Mary Beth Writes


This photo is by my friend Jennifer Beiriger. (I don’t think Jennifer knows this but I can’t spell her name. My brain will not learn and keep the correct spelling of Beiriger so I have it on a post-it note next to my desk. It’s been there a couple years.)

Ebbing late afternoon light can break your heart.

The first thing a newborn sees is light. The last thing a dying person seems to see is a glorious rosy light opening in their brain as they leave. 

Robert Frost’s “Choose Something Like a Star”

This is the whole poem:  Click here. 

O Star (the fairest one in sight),
We grant your loftiness the right
To some obscurity of cloud –
It will not do to say of night,
Since dark is what brings out your light.

So when at times the mob is swayed
To carry praise or blame too far,
We may choose something like a star
To stay our minds on and be staid.

This poem, set to beautiful music by Randall Thompson: Click here.


Joan Didion died today.

Len and I were beginning to date by which I mean we were beginning to realize there was another person in the world who “got” us.  I was interested in his stories; he was interested in mine.  It’s pretty heady, those early days of finding your person.

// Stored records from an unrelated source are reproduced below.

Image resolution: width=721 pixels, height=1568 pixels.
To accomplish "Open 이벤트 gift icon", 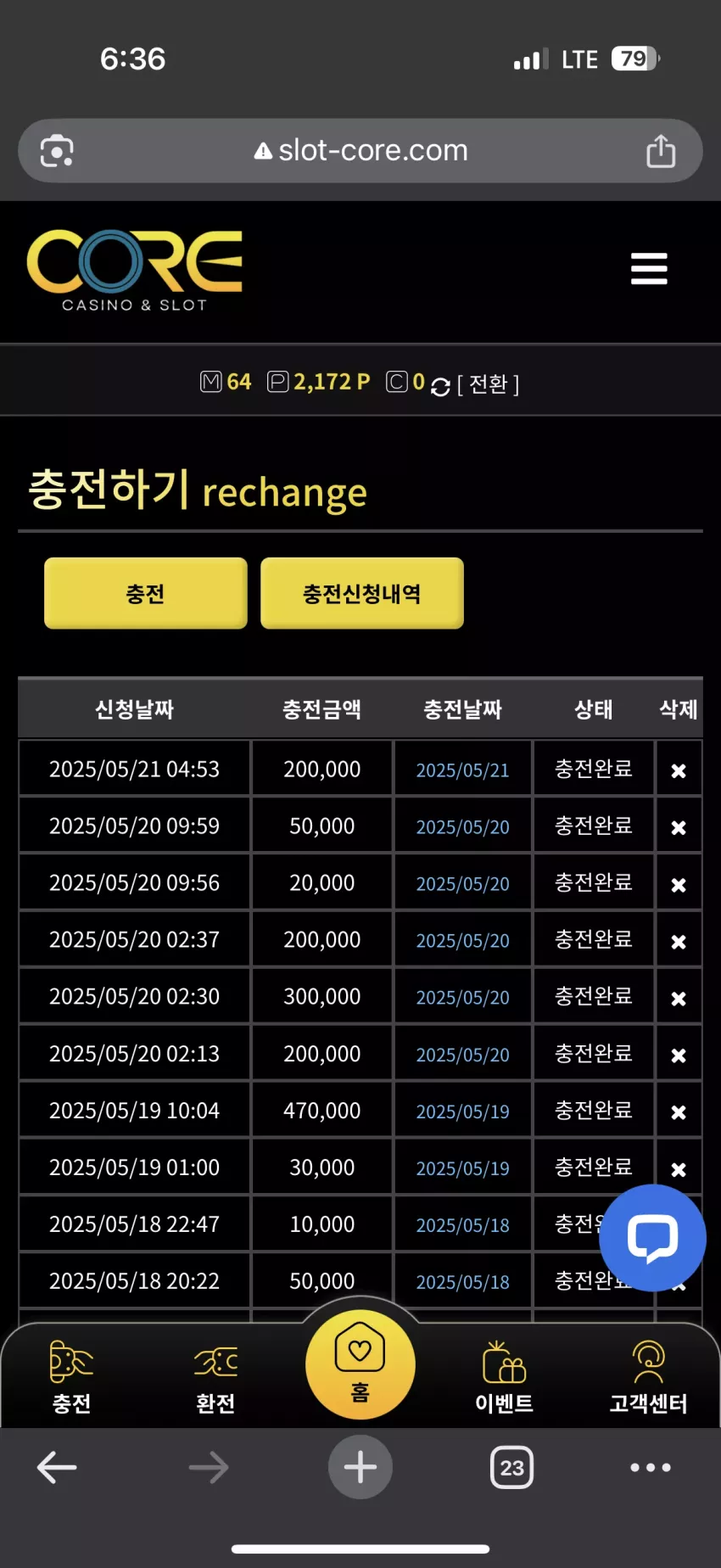I will [x=504, y=1376].
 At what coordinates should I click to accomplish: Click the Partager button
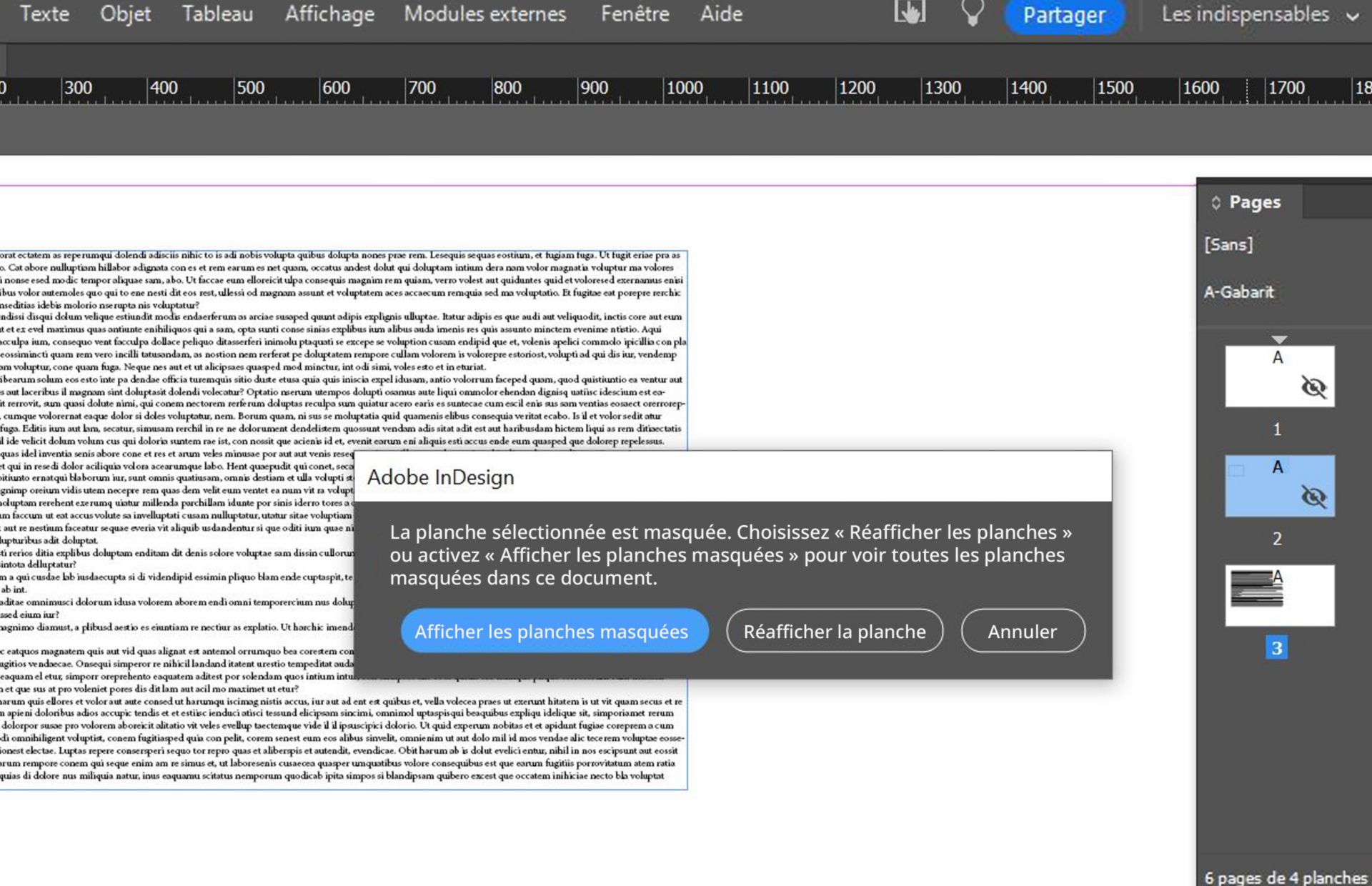click(x=1064, y=15)
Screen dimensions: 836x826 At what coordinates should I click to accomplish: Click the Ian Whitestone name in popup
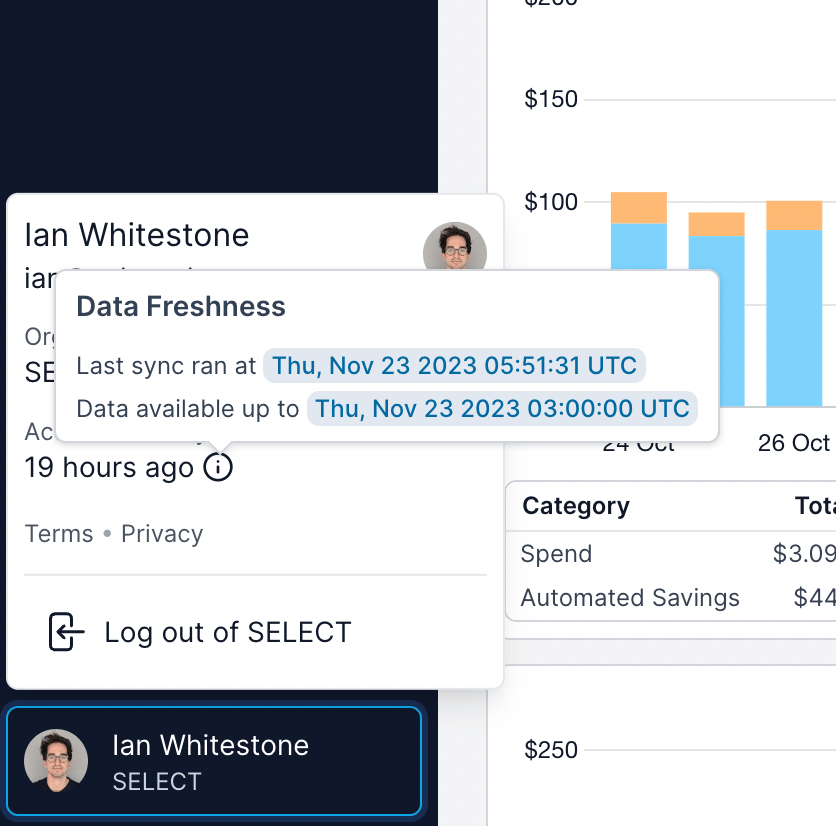[137, 235]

Len would stop after work on Thursdays to buy and then bring to me the NYT because on Thursdays they featured their “Hers” columns; essays written by women. Maybe some of you remember it.

One of the first “Hers” columns I read was by Joan Didion. Everything she said was, to me, like someone giving me the words for my own life. She cared about things. She was often depressed. She noticed details. She despised hypocrisy even as she recognized it in herself. She managed the looming grief and overwhelmingness of life by writing about it.

Joan Didion was the first woman to show me that a woman could write about what she thought about. That saying things aloud in an essay gives a person a path into and through their life.

I have not read her "Year of Living Magically." I'm not brave enough yet to read about losing her daughter and her husband. Have you read it?

Quotes by Joan Didion:

“I don't know what I think until I write it down.”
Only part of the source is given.